My fiance and I went to see John Wick 2 this past weekend, I love Keanu Reeves, I’ve seen every movie he’s made and the John Wick series is by far my favorite. Sitting down for five minutes is absolute agony. That movie is around 2 hours long and the only way I could get through it was on a cocktail of muscle relaxers and pain killers.  I don’t want to be high all the time. I want to find a way to deal with the pain without medication. But at this point all of my doctors keep pushing medication at the problem and aren’t in any way concerned about fixing the issue.

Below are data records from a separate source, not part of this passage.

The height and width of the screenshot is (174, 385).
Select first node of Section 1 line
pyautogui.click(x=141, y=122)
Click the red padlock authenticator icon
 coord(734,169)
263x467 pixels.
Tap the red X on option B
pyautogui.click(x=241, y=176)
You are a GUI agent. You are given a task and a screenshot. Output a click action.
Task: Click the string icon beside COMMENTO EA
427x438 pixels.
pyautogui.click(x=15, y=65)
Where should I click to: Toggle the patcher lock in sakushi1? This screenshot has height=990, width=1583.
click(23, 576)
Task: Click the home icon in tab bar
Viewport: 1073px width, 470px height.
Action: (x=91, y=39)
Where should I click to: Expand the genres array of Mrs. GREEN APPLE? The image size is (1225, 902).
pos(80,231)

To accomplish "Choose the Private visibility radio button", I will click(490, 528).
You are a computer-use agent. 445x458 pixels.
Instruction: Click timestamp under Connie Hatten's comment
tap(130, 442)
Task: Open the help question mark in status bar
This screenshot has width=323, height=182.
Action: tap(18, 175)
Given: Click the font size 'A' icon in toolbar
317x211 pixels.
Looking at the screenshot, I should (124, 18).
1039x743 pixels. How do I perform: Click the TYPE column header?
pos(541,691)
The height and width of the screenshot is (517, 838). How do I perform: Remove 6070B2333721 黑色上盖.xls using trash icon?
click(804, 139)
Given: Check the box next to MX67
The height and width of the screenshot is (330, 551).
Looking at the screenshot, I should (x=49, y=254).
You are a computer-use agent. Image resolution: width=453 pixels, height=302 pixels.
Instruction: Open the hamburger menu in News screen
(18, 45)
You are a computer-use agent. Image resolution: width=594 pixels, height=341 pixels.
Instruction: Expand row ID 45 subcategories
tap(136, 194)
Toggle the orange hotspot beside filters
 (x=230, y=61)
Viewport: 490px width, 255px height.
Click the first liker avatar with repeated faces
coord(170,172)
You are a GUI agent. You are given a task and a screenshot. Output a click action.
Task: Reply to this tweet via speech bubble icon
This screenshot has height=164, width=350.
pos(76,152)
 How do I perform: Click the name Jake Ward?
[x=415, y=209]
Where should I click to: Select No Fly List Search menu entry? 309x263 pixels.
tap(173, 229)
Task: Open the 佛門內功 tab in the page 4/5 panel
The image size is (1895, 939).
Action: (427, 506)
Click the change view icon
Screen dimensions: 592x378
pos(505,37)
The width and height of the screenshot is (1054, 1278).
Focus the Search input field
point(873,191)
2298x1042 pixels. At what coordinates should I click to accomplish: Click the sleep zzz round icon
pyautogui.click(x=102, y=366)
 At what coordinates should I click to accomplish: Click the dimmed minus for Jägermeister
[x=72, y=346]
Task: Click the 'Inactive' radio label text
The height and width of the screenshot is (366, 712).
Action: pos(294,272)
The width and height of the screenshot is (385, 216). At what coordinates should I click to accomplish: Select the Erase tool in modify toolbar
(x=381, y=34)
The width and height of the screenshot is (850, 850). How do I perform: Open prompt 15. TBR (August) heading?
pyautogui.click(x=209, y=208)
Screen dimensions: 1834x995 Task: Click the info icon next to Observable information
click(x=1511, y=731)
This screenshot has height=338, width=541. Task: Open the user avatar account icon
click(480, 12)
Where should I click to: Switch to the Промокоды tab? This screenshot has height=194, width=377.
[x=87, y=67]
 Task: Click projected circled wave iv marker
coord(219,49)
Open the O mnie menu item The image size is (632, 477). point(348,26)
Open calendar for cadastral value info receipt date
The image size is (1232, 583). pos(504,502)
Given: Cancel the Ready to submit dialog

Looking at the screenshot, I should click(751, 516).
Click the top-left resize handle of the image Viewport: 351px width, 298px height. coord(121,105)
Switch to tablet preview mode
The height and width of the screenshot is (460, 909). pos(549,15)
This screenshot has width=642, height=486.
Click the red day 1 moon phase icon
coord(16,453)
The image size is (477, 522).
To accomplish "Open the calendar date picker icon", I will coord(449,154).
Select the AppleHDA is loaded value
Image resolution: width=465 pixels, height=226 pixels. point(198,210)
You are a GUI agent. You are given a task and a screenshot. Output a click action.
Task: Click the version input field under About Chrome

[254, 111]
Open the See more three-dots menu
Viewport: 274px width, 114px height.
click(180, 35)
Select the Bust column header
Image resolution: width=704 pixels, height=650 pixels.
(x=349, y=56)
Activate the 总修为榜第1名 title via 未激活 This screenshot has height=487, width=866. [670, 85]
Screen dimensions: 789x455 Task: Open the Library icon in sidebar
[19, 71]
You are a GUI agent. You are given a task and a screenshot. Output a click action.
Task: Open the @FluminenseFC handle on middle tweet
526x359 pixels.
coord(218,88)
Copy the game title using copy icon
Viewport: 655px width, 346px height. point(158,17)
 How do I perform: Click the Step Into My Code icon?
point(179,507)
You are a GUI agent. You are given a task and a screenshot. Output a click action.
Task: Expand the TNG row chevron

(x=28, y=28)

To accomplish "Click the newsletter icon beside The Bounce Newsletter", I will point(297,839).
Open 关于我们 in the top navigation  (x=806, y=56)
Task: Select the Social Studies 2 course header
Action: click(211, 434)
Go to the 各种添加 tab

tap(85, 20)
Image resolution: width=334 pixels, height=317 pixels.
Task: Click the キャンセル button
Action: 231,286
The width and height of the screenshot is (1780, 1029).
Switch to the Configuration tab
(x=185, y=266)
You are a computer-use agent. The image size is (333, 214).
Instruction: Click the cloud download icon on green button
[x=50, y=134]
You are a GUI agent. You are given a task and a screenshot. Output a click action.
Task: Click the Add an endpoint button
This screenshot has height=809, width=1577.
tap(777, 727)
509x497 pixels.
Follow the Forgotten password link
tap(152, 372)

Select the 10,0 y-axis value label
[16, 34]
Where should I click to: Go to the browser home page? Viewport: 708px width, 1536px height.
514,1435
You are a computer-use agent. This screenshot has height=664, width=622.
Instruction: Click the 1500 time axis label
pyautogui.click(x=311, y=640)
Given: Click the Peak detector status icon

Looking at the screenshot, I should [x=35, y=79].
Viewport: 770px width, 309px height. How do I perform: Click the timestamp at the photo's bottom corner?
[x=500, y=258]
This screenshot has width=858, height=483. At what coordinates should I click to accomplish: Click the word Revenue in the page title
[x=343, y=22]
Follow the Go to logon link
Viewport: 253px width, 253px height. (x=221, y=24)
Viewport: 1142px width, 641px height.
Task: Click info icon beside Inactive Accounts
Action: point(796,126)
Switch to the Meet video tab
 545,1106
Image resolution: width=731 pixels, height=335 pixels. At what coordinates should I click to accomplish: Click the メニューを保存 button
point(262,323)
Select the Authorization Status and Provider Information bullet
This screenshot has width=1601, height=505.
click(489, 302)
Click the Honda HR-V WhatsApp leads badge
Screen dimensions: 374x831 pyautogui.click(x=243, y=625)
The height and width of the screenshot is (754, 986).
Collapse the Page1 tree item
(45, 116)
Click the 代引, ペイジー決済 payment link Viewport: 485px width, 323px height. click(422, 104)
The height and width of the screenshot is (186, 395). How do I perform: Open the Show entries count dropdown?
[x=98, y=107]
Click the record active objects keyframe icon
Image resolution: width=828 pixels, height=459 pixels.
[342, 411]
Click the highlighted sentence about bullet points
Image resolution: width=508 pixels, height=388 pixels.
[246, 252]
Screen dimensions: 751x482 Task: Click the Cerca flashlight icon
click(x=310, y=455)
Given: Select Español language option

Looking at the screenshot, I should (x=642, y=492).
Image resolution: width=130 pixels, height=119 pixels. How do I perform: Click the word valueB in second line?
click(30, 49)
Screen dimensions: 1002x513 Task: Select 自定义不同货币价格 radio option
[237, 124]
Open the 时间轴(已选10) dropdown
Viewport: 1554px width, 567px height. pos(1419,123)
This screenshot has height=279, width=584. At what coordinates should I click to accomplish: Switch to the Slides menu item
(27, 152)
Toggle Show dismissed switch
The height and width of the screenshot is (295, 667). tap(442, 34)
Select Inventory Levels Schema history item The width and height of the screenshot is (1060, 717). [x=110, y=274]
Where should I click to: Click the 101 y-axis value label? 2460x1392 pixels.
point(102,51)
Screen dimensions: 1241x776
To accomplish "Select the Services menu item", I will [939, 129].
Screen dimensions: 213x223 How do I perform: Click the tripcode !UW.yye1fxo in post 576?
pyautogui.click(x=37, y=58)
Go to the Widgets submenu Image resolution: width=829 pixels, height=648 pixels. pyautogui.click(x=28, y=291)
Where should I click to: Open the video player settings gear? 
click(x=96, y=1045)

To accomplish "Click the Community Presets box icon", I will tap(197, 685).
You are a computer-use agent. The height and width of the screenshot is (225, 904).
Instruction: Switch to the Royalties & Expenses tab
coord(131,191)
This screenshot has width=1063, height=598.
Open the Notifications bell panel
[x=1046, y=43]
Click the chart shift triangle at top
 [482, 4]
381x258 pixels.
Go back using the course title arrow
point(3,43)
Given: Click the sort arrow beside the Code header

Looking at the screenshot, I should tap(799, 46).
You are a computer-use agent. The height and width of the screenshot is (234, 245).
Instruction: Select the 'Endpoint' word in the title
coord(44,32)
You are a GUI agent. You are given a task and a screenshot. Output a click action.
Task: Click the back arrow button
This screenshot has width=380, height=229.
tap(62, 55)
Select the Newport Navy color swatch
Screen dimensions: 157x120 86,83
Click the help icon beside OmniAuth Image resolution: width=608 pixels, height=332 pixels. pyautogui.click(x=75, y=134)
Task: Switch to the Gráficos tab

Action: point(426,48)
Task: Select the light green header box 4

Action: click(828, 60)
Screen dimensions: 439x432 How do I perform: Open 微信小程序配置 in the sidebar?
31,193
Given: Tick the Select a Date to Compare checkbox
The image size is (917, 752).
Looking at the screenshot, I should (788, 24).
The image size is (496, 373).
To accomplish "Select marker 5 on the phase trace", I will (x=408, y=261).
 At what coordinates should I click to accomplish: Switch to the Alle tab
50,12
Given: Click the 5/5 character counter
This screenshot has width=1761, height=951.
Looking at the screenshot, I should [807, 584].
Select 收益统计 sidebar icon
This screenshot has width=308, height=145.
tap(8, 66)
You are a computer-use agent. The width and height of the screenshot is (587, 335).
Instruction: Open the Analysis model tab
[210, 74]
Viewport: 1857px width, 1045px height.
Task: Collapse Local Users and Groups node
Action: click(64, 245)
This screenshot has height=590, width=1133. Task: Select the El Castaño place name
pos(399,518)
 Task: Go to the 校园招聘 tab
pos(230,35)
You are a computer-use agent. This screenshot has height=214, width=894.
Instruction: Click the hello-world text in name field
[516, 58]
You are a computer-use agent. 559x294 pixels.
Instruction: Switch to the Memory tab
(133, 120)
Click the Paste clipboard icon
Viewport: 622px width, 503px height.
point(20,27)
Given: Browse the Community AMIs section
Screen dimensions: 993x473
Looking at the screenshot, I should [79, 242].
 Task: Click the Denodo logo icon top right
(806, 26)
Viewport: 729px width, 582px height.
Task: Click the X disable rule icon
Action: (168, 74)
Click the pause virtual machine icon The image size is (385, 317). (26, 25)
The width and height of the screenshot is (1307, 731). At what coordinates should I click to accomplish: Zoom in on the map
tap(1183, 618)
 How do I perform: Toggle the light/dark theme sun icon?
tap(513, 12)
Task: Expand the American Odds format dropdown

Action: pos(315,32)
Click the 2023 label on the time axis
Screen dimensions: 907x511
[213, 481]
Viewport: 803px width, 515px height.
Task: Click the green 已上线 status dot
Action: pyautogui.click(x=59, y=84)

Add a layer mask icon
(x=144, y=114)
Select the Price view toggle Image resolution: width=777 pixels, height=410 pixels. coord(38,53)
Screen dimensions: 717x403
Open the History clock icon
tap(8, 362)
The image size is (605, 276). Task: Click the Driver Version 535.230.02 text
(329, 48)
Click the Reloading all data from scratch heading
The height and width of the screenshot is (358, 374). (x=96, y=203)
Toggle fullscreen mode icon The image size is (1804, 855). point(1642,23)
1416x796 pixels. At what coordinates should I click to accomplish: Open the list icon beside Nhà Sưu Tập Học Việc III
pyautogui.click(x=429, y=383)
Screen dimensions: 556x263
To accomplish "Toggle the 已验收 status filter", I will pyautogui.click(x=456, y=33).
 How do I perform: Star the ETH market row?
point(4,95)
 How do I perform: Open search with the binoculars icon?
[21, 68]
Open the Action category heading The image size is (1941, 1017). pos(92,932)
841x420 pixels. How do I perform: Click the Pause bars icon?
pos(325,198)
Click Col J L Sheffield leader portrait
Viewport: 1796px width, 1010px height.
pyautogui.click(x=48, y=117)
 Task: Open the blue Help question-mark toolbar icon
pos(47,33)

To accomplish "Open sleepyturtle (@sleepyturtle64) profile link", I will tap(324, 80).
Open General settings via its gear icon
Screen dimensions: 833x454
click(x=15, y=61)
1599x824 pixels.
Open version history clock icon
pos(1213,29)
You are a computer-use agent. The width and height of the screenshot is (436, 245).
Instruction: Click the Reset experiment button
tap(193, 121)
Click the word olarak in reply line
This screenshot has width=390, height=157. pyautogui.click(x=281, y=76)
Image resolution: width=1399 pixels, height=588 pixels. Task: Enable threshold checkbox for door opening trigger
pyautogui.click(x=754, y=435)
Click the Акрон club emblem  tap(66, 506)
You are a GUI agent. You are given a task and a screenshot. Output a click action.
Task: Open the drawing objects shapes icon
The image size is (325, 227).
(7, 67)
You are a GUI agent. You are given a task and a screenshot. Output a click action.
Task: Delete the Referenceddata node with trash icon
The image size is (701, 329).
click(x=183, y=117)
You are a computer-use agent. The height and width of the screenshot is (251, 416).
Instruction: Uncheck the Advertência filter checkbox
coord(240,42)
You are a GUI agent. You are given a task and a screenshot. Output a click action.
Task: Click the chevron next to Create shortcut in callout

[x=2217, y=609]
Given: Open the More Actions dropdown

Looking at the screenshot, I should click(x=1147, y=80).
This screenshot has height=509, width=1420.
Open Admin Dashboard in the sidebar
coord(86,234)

Like they say, there isn’t any money in a cure.

I’ve done injections, physical therapy, yoga, pilates, herbal remedies, acupuncture, and everything else under the sun and nothing helps. I was finally after years of being told I was too young reffered to a surgeon only to be pushed back into the physical therapy/ injections loop. It’s inferiating to be told what my body needs. I have no agency when I walk into the doctors office. I am told what I feel, how I feel it, and that I am basically being dramatic. Even though my X-Rays, MRI’s, and CT Scans say the problem is gradually getting worse and preventative measures are no longer working. But when I bring this up it is just me “not giving the system a chance”. The system has fucked me for my whole life. I have had to fight for every diagnosis, and every bit of mediocre care I have received.

But instead of you know, listening to me, the patient. I am stuck at 25 using mobility aids such as a cane and wheelchair, and in constant intense pain.  This last ER trip I was in the emergency room for 3 hours crying uncontrollably because of the pain. Only to be taken back and be told I should try losing weight ( I had lost 60 pounds prevoiously and immediately dislocated my spine, proving that the fat was possibly holding my back together. Like some kind of burrito fueled glue.) , I should try injections, this told me that the doctor didn’t read my chart but then began to treat me as if I was a drug addict. Like me wanting some kind of relief from the intense pain was a crime. I had to prove to him, in-between tearful gasps, that I  was an upstanding business owning citizen. To make him feel better about easing my pain. In what fucking world does a patient have to convince a “doctor” to do their damn job.

This is my life.

I now I have to schedule an appointment with my primary to be able to convince him to refer me to a neurosurgeon. I don’t understand why I have to negotiate with medical professionals to get help so I can live my life without being in an insane amount of pain. It’s absolutely ridiculous and completely exhausting.